Common use of Waivers by Pledgor Clause in Contracts

Waivers by Pledgor. Pledgor waives notice of the creation, advance, increase, existence, extension, or renewal of, or of any indulgence with respect to, the Obligations; waives presentment, demand, notice of dishonor, and protest; waives notice of the amount of the Obligations outstanding at any time, notice of any Default or Event of Default, and all other notices respecting the Obligations; and agrees that maturity of the Obligations and any part thereof may be accelerated, extended, or renewed one or more times by Secured Parties, in its or their discretion, without notice to Pledgor.
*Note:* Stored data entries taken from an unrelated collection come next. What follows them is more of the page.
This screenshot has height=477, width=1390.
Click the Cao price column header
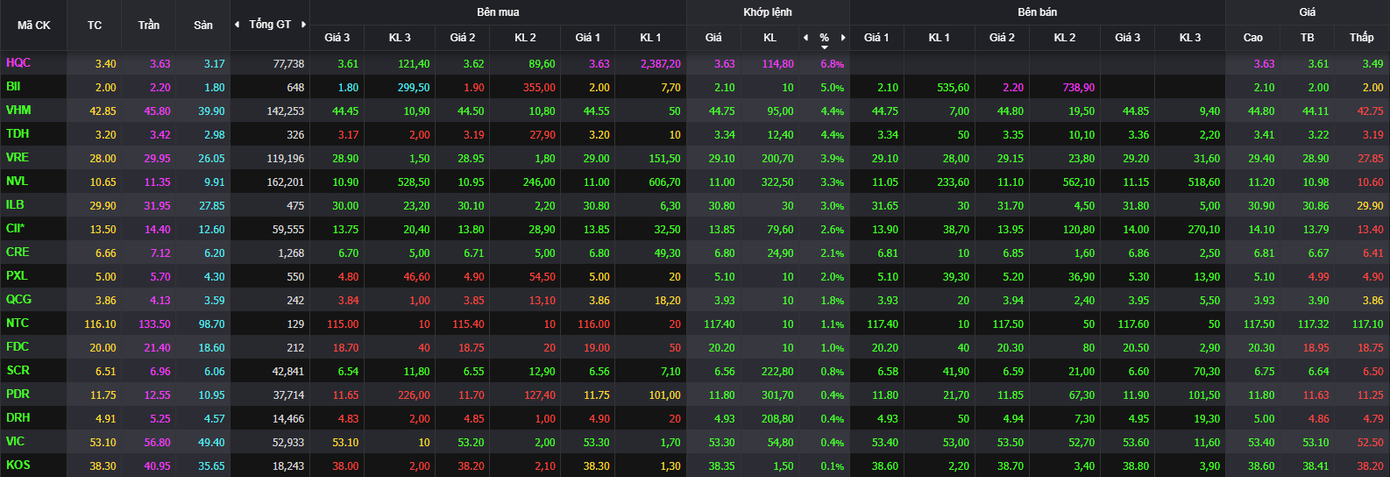(1253, 38)
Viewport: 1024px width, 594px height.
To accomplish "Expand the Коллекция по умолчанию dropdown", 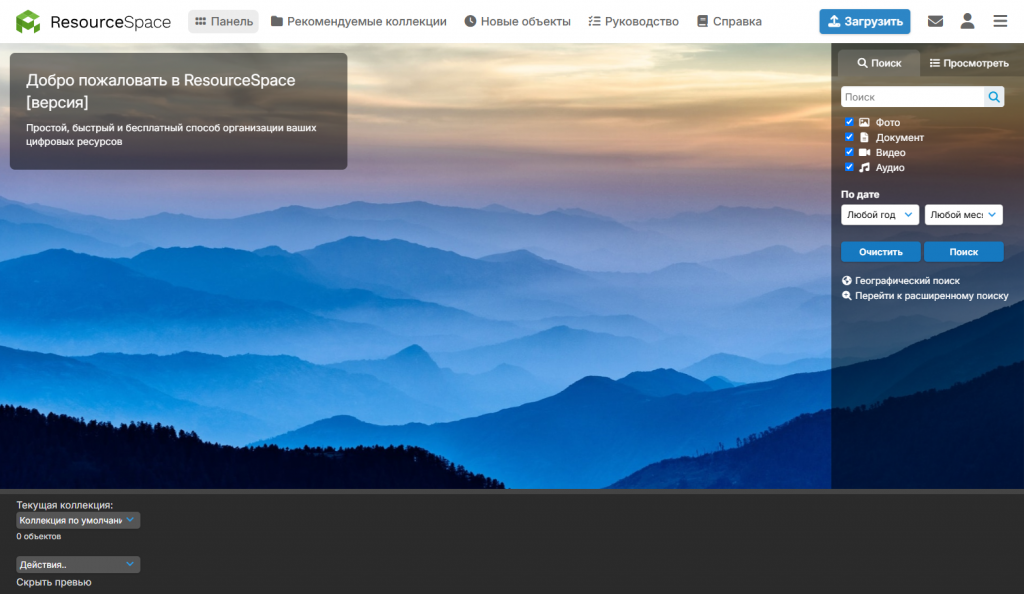I will point(78,520).
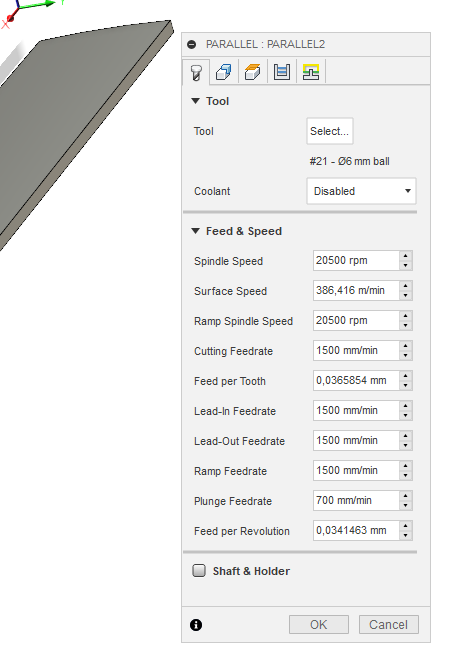
Task: Click the Cancel button
Action: [388, 624]
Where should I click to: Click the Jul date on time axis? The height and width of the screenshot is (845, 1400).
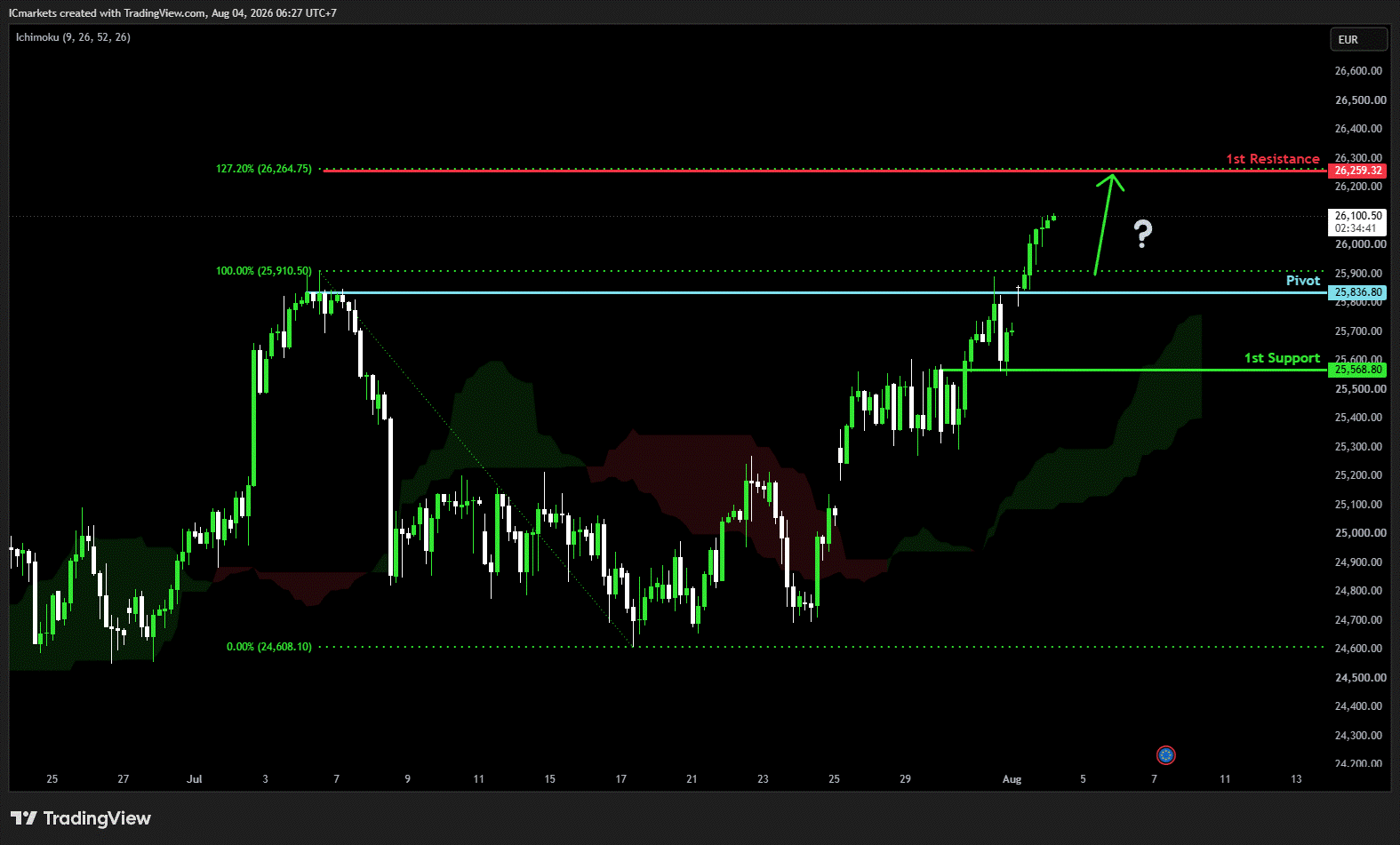tap(195, 779)
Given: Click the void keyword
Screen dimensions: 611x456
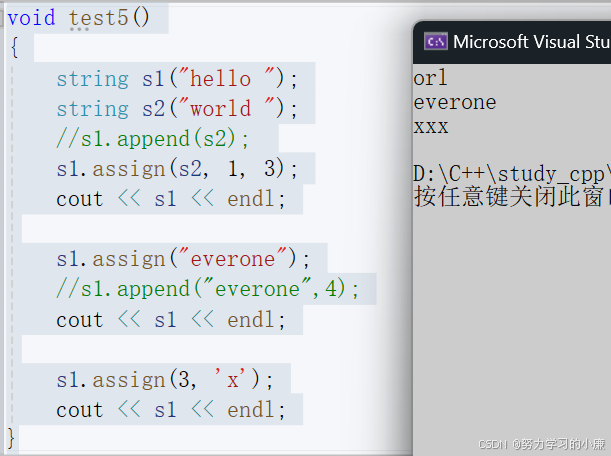Looking at the screenshot, I should click(x=31, y=18).
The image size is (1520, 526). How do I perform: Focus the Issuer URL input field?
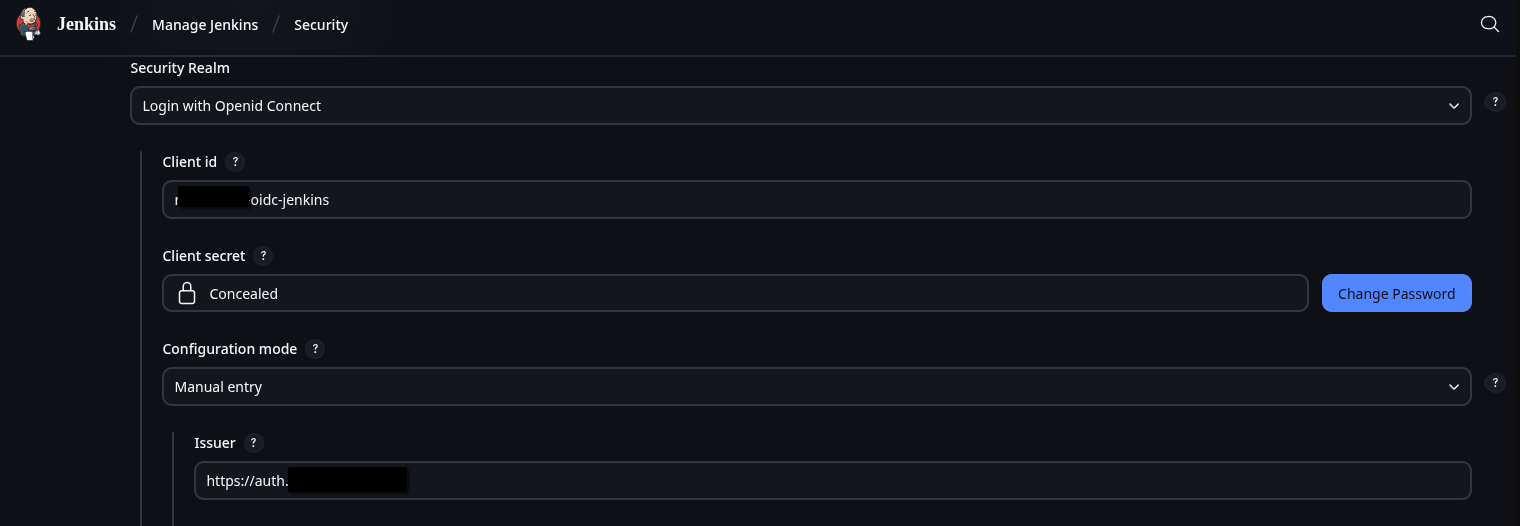(832, 481)
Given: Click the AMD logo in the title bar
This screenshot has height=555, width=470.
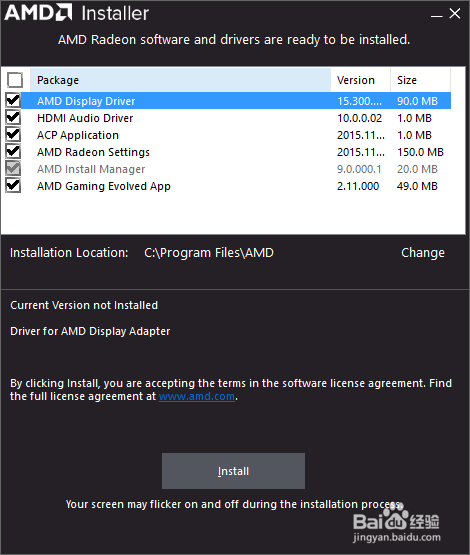Looking at the screenshot, I should coord(38,13).
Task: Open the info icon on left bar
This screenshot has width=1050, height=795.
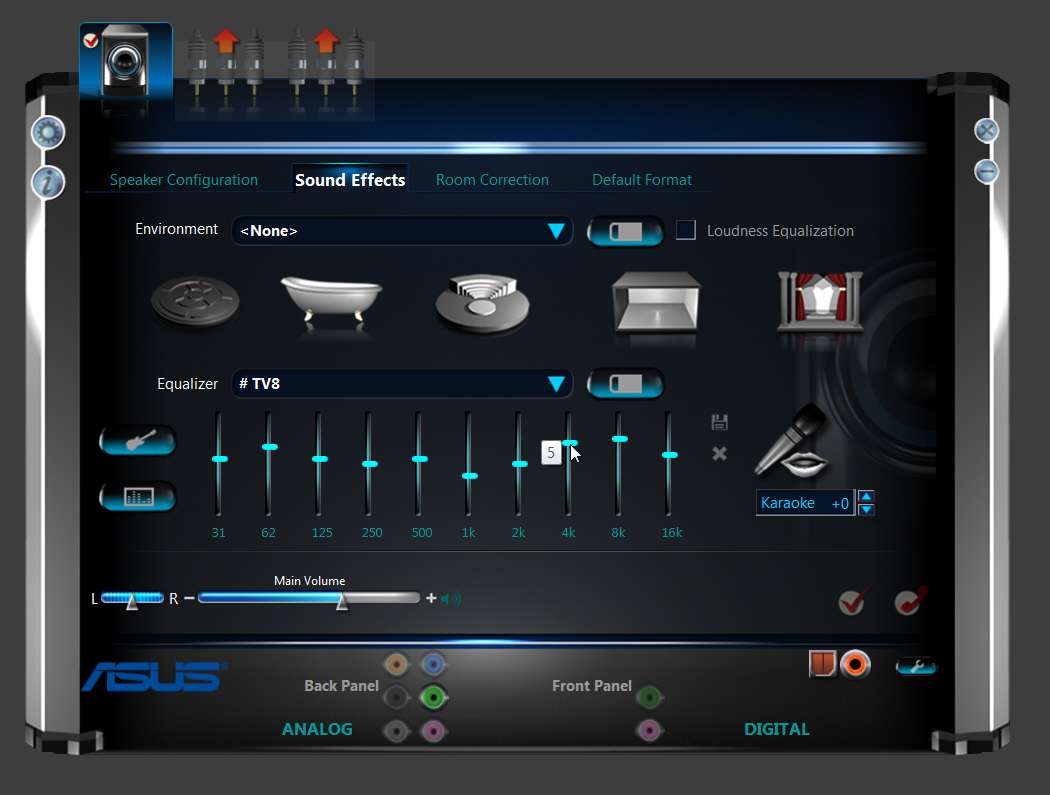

Pledgor waives (a) any claim that, as to any part of the Collateral, a public sale, should Administrative Agent elect so to proceed, is, in and of itself, not a commercially reasonable method of sale for such Collateral, (b) except as otherwise provided in this Agreement, TO THE EXTENT PERMITTED BY APPLICABLE LAW, NOTICE OR JUDICIAL HEARING IN CONNECTION WITH ADMINISTRATIVE AGENT'S DISPOSITION OF ANY OF THE COLLATERAL, INCLUDING ANY AND ALL PRIOR NOTICE AND HEARING FOR ANY PREJUDGMENT REMEDY OR REMEDIES AND ANY SUCH RIGHT THAT PLEDGOR WOULD OTHERWISE HAVE UNDER THE CONSTITUTION OR ANY STATUTE OF THE UNITED STATES OR OF ANY STATE, AND ALL OTHER REQUIREMENTS AS TO THE TIME, PLACE AND TERMS OF SALE OR OTHER REQUIREMENTS WITH RESPECT TO THE ENFORCEMENT OF ADMINISTRATIVE AGENT'S RIGHTS HEREUNDER, AND (C) ALL RIGHTS OF REDEMPTION, APPRAISAL OR VALUATION.

Appears in 2 contracts

Samples: Pledge Agreement (World Access Inc /New/), Pledge Agreement (World Access Inc /New/)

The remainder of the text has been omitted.